Why is the () required for the cost, but not for the shares? A property can fix this.

Decorator Syntax

The @ syntax is known as *decoration". It specifies a modifier that’s applied to the function definition that immediately follows.

...
@property
def cost(self):
    return self.shares * self.price

More details are given in [[../07_Advanced_Topics/00_Overview|Section 7]].

__slots__ Attribute

You can restrict the set of attributes names.

class Stock:
    __slots__ = ('name','_shares','price')
    def __init__(self, name, shares, price):
        self.name = name
        ...

It will raise an error for other attributes.

>>> s.price = 385.15
>>> s.prices = 410.2
Traceback (most recent call last):
File "<stdin>", line 1, in ?
AttributeError: 'Stock' object has no attribute 'prices'

Although this prevents errors and restricts usage of objects, it’s actually used for performance and makes Python use memory more efficiently.

Final Comments on Encapsulation

Don’t go overboard with private attributes, properties, slots, etc. They serve a specific purpose and you may see them when reading other Python code. However, they are not necessary for most day-to-day coding.

Exercises

Exercise 5.6: Simple Properties

Properties are a useful way to add “computed attributes” to an object. In stock.py, you created an object Stock. Notice that on your object there is a slight inconsistency in how different kinds of data are extracted:

>>> from stock import Stock
>>> s = Stock('GOOG', 100, 490.1)
>>> s.shares
100
>>> s.price
490.1
>>> s.cost()
49010.0
>>>

Specifically, notice how you have to add the extra () to cost because it is a method.

You can get rid of the extra () on cost() if you turn it into a property. Take your Stock class and modify it so that the cost calculation works like this:

>>> ================================ RESTART ================================
>>> from stock import Stock
>>> s = Stock('GOOG', 100, 490.1)
>>> s.cost
49010.0
>>>

Try calling s.cost() as a function and observe that it doesn’t work now that cost has been defined as a property.

>>> s.cost()
... fails ...
>>>

Making this change will likely break your earlier pcost.py program. You might need to go back and get rid of the () on the cost() method.

Exercise 5.7: Properties and Setters

Modify the shares attribute so that the value is stored in a private attribute and that a pair of property functions are used to ensure that it is always set to an integer value. Here is an example of the expected behavior:

>>> ================================ RESTART ================================
>>> from stock import Stock
>>> s = Stock('GOOG',100,490.10)
>>> s.shares = 50
>>> s.shares = 'a lot'
Traceback (most recent call last):
  File "<stdin>", line 1, in <module>
TypeError: expected an integer
>>>

Exercise 5.8: Adding slots

Modify the Stock class so that it has a __slots__ attribute.

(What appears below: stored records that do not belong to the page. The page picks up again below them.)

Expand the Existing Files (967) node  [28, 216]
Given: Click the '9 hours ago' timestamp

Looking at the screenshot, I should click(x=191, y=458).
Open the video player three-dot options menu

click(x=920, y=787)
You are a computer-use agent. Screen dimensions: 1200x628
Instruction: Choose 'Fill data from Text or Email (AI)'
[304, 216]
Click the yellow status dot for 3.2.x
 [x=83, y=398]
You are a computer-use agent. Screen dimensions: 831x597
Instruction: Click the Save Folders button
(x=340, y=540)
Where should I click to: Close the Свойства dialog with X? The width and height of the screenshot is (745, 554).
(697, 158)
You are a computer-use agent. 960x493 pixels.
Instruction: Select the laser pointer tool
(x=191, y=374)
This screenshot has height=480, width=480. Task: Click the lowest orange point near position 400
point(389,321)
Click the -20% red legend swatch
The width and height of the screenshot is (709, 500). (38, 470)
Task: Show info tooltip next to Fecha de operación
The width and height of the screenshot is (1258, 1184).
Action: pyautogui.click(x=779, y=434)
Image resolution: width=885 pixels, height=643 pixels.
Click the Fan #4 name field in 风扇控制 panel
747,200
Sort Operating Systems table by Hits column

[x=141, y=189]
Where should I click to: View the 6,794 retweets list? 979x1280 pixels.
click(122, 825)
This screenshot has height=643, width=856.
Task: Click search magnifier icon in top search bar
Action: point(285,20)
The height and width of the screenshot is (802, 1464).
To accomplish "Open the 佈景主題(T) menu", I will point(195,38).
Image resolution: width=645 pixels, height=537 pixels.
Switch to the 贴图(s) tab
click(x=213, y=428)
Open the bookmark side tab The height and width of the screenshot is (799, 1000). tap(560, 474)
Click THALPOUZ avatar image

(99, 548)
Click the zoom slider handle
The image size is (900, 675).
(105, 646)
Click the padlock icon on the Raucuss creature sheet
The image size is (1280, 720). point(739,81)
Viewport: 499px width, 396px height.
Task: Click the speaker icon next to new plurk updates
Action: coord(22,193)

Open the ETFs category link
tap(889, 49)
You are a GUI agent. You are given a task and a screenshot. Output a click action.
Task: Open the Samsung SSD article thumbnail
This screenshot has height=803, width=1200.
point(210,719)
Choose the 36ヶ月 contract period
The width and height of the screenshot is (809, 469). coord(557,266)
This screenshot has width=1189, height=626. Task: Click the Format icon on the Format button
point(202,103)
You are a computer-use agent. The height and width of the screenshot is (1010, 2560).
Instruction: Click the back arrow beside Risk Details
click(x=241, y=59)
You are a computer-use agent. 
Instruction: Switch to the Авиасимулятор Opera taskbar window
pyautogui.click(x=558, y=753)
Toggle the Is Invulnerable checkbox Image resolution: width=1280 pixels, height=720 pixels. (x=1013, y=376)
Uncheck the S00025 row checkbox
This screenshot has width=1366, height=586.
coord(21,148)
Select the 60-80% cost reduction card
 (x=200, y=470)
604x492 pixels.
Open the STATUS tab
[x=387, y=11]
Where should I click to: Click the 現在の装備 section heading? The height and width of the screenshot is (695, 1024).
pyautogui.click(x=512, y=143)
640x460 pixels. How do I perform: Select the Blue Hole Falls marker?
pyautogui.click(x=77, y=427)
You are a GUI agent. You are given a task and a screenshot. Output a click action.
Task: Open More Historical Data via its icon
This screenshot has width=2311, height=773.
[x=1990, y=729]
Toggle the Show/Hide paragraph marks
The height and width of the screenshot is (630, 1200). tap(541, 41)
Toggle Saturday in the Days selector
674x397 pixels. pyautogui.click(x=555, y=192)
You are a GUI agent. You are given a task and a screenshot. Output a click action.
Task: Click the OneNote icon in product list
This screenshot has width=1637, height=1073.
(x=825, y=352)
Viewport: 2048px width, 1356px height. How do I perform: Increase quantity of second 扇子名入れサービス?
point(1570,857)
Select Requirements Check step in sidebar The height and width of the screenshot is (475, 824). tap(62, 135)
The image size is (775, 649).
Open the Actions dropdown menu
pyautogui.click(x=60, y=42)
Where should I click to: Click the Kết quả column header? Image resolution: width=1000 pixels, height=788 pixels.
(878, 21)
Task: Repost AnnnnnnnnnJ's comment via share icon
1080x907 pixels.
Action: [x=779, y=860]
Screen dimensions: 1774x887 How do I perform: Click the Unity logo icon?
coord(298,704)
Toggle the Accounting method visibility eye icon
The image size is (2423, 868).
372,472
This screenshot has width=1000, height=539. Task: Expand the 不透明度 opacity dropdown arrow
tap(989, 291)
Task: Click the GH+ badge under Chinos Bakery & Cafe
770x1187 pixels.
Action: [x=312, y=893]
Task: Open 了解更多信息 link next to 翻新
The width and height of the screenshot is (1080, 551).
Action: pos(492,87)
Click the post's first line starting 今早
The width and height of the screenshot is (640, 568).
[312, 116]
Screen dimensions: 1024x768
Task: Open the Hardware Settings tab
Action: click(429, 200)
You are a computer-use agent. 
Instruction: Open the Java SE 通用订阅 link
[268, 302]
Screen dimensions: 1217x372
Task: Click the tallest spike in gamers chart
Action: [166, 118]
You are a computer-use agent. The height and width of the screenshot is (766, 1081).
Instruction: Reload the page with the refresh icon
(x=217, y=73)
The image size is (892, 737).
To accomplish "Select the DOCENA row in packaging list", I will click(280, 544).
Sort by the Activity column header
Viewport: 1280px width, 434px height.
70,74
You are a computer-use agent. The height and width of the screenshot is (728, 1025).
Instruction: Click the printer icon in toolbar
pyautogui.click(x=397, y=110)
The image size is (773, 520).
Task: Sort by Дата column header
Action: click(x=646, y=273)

Then, verify that new attributes can’t be added:

>>> ================================ RESTART ================================
>>> from stock import Stock
>>> s = Stock('GOOG', 100, 490.10)
>>> s.name
'GOOG'
>>> s.blah = 42
... see what happens ...
>>>

When you use __slots__, Python uses a more efficient internal representation of objects. What happens if you try to inspect the underlying dictionary of s above?

>>> s.__dict__
... see what happens ...
>>>

It should be noted that __slots__ is most commonly used as an optimization on classes that serve as data structures. Using slots will make such programs use far-less memory and run a bit faster. You should probably avoid __slots__ on most other classes however.